**Exercise goal**. Read the two-level testing page below and decide whether each statement agrees with it. Answer yes or no, and quote the words from the page that decide it. 1. The Level 1 test reads the tool configuration from a JSON file. 2. The Level 2 fixture calls load_tools on the ToolUniverse object before returning it. 3. The Level 1 test asserts that the result status equals "error".

Two-Level Testing (MANDATORY)

Level 1: Direct Class Testing

python

import json
from tooluniverse.your_tool_module import YourToolClass

def test_direct_class():
    """Test implementation logic."""
    with open("src/tooluniverse/data/your_tools.json") as f:
        tools = json.load(f)
        config = next(t for t in tools if t["name"] == "YourTool_operation1")
    
    tool = YourToolClass(config)
    result = tool.run({"operation": "operation1", "param": "value"})
    
    assert result["status"] == "success"
    assert "data" in result

Level 2: ToolUniverse Interface Testing

python

import pytest
from tooluniverse import ToolUniverse

class TestYourTools:
    @pytest.fixture
    def tu(self):
        tu = ToolUniverse()
        tu.load_tools()  # CRITICAL
        return tu
    
    def test_tools_load(self, tu):
        """Verify registration."""
        assert hasattr(tu.tools, 'YourTool_operation1')

**Material**.

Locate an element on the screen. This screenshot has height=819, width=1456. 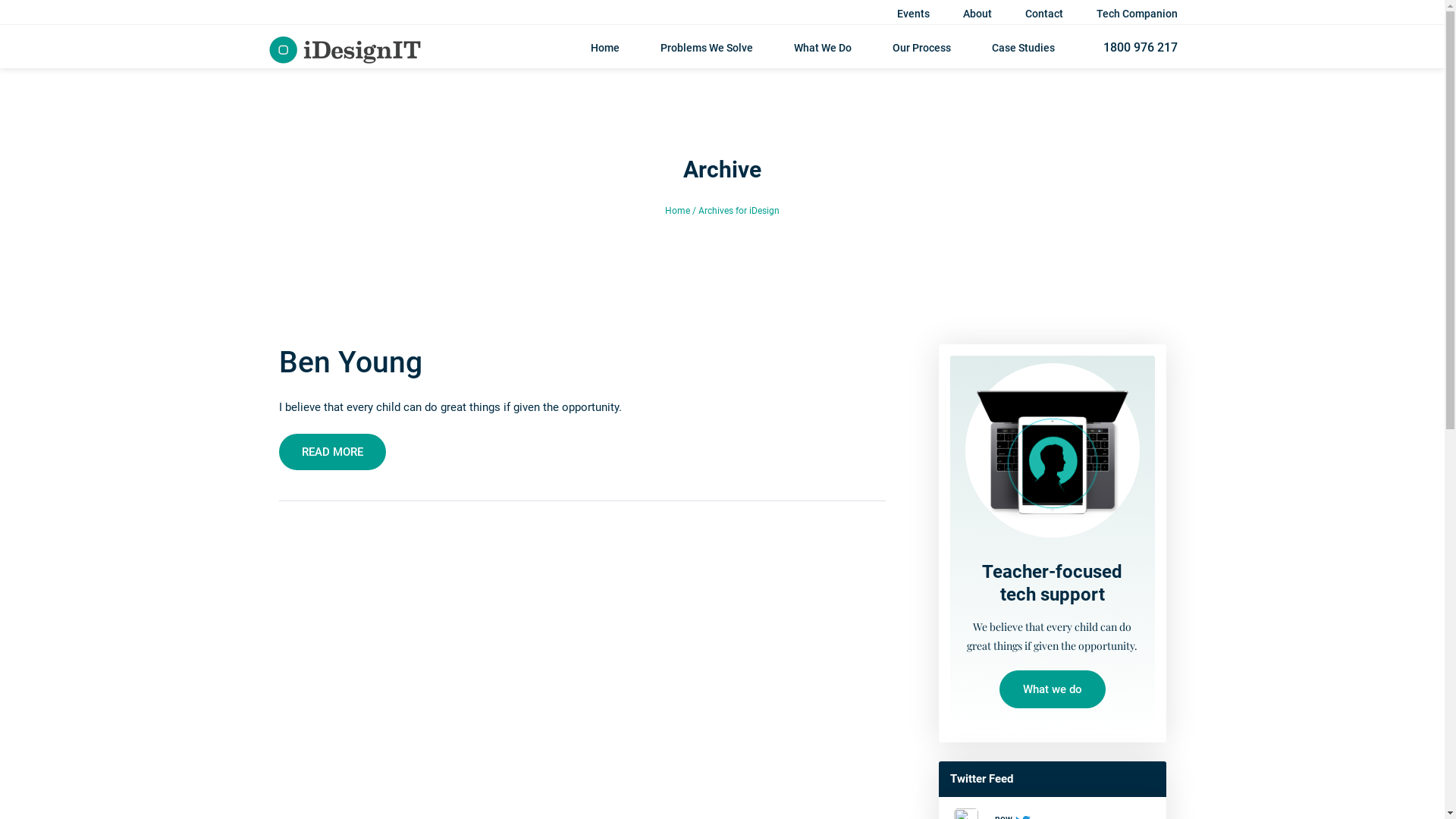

**Answer below**.
1. Yes: with open("src/tooluniverse/data/your_tools.json") as f:
2. Yes: tu.load_tools()  # CRITICAL
3. No: assert result["status"] == "success"